2. Vorm en presentatie

Met betrekking tot de vorm en presentatie vraagt de dienst Mer:

- de inhoudsopgave een logische en homogene structuur te geven die wat betreft het deel effectbespreking bovendien analoog is voor de verschillende disciplines;

- de titels en de inhoud van de diverse delen en paragrafen te laten overeenstemmen;

- recent kaartmateriaal (bij voorkeur minimum A4-formaat en zo nodig A3-formaat) te gebruiken voorzien van een duidelijke bronvermelding, schaalaanduiding, noordpijl en legende. Het gebruikte kaartmateriaal moet van goede kwaliteit zijn (bv. vermeldingen op de kaart duidelijk leesbaar);

- de verklarende woordenlijst, afkortingenlijst en literatuurlijst in het MER aan te vullen met projectspecifieke informatie;

- achtergrondinformatie in de bijlagen op te nemen;

- duidelijke (goed leesbaar, met voldoende details en in overeenstemming met de beschrijvende teksten) figuren/schema's toe te voegen;

- na te gaan of de in de volledig verklaarde kennisgeving vermelde gegevensbronnen, die voor het MER worden gebruikt, nog steeds de meest actuele zijn;

(3)

- volledige overeenstemming tussen de tekst van het eigenlijke MER en de niet-technische samenvatting te bewaken;

- de juistheid van de diverse verwijzingen en nummeringen (figuren, tabellen) na te gaan;

- het MER grondig na te lezen op tikfouten, spellingsfouten en grammaticale fouten;

- de eindversies van het MER door de initiatiefnemer en door alle deskundigen te laten ondertekenen.

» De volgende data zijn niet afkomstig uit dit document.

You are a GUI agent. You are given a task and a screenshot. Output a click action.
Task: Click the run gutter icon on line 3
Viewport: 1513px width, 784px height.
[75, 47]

De definitieve versie van het MER wordt minstens in twee gedrukte (1 losbladig en 1 vast) exemplaren en 1 digitaal exemplaar (CD-ROM) ingediend. De niet-technische samenvatting wordt als een apart document in digitale vorm ingediend. Een digitale versie waarop de wijzigingen van het definitieve MER ten opzichte van de ontwerptekst in kleur worden weergegeven (gebruik makend van wijzigingen bijhouden) wordt samen met het definitieve MER ingediend.

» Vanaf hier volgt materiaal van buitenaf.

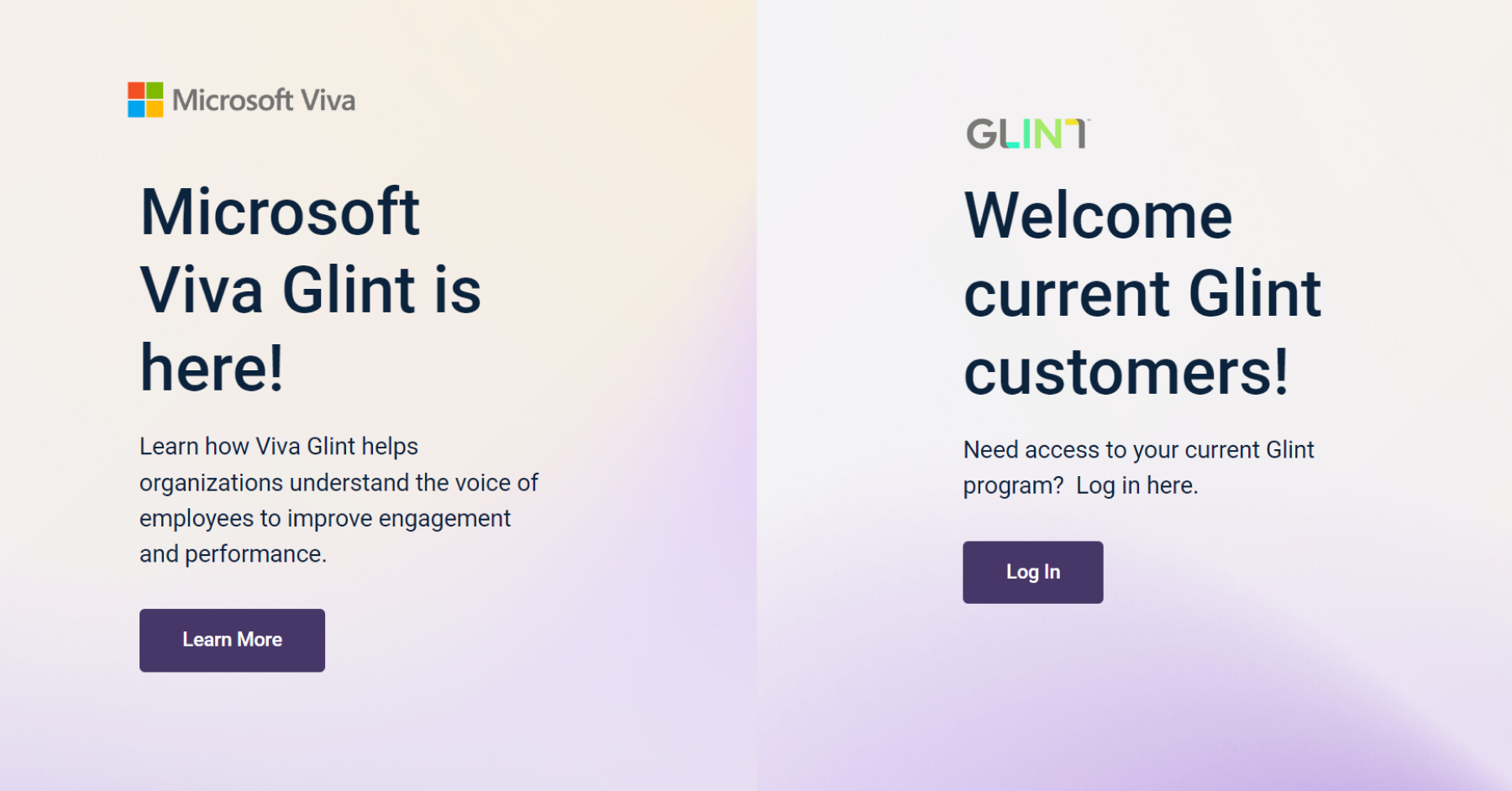The width and height of the screenshot is (1512, 791).
Task: Click the blue square in the Microsoft logo
Action: pyautogui.click(x=135, y=107)
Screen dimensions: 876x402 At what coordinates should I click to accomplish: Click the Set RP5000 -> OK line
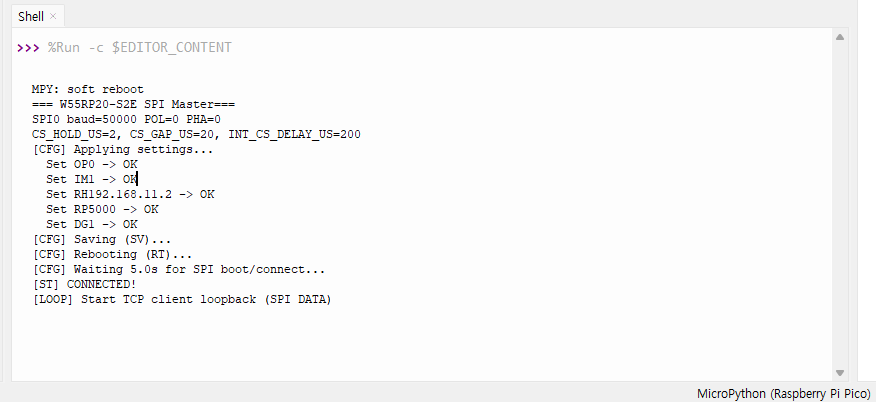[102, 209]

3. Doelstelling, verantwoording en besluitvorming

art.4.3.7.§ 1,1°, a en b

Het milieueffectrapport wordt opgesteld om bij de aanvraag tot hernieuwing en uitbreiding van de milieuvergunning van Herdico Vlees NV gevoegd te worden. De doelstelling bestaat erin om de effecten aan te tonen van de hervergunning en uitbreiding. Stedenbouwkundige vergunningen zijn niet noodzakelijk voor de geplande uitbreidingen/wijzigingen.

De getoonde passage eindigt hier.